Step 5 — (Optional) Use the 32B for hard problems
If you have a workstation or 24 GB+ GPU, run qwen2.5-coder:32b as a “second model” you switch to for actual refactors:
ollama pull qwen2.5-coder:32b
Then in config.json, add it as a second models entry. Continue lets you switch models per-conversation, so you can use 7B for autocomplete and 32B for the harder edit-mode requests. The 32B Instruct variant is the one that scores 73.7 on Aider — good enough that for a meaningful share of tasks you would not notice the difference vs a paid hosted model.
Performance reality check
A few honest notes from running this in practice:
- Apple Silicon (M2 Pro and up): 7B at Q4 quantization gives ~30–50 tok/s, autocomplete latency well under 350ms. Genuinely usable as your daily driver.
- RTX 3060 / 4060 / 4070: Comparable speed; the 14B is also viable.
- CPU-only laptops: 7B works but feels slow (~5–10 tok/s). The 3B is the practical pick.
- Memory pressure: Ollama keeps the model loaded between requests. If you switch models a lot, expect a few seconds of reload.
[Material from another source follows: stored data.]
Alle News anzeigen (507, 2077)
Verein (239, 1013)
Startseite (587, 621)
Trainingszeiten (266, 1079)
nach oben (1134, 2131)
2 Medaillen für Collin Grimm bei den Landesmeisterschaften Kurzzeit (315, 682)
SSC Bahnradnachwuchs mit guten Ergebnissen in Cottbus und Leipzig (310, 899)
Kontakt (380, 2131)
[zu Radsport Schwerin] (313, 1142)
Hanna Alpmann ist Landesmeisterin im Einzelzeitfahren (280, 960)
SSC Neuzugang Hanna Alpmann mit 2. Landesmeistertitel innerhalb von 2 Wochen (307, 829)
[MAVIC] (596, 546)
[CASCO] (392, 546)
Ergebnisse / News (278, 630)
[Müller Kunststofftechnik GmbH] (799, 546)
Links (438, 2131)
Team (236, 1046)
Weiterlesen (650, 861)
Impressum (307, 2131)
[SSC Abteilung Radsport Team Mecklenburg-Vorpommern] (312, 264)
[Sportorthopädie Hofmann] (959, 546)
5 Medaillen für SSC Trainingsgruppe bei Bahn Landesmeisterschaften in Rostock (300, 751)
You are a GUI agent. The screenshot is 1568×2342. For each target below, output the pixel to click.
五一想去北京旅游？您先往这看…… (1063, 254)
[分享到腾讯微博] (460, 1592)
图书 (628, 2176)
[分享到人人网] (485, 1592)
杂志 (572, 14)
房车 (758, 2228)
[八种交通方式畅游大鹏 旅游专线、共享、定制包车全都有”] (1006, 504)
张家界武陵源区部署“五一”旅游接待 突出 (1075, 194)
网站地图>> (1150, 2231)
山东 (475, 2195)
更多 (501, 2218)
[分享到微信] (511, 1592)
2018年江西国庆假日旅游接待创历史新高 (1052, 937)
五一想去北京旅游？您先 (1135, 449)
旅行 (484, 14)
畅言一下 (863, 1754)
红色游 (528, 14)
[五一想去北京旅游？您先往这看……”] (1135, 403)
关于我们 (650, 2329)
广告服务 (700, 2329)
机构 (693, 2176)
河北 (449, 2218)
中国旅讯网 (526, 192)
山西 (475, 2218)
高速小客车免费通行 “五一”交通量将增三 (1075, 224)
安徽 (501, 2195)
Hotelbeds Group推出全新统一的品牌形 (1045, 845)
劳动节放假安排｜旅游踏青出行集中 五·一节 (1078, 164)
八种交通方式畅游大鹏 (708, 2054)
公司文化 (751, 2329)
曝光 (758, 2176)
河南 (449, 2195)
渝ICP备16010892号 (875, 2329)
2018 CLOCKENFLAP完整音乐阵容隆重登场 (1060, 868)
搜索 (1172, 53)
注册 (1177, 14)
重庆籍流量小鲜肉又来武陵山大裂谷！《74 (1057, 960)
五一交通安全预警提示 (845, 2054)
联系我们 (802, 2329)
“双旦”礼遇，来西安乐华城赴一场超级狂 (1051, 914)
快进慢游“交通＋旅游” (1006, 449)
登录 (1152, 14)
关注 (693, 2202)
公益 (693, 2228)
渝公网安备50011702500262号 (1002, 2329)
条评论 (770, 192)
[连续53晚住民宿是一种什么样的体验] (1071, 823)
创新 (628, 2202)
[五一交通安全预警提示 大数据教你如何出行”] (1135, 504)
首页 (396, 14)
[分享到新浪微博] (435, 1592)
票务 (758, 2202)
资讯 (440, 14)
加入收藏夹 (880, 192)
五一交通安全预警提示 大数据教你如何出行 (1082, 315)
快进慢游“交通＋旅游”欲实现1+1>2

Languages it actually understands
Qwen2.5-Coder was trained on 92+ programming languages, including the long tail (Solidity, OCaml, Lean, Zig). For mainstream stacks (TypeScript, Python, Go, Rust, Java, Swift) the quality is consistently good. For very niche languages, validate before trusting it.
Where this fits in 2026
Hosted coding assistants are still ahead at the very top of the curve — GPT-5-class and Gemini 3 Pro do harder reasoning. But the gap that mattered two years ago, where local was a toy and hosted was production, is closed. Qwen2.5-Coder 32B is a real coding model. 7B is a real autocomplete engine. And both run on hardware you already own.
If you’ve been paying for a coding assistant out of habit, it’s worth one afternoon to see whether a local setup covers 90% of your workflow.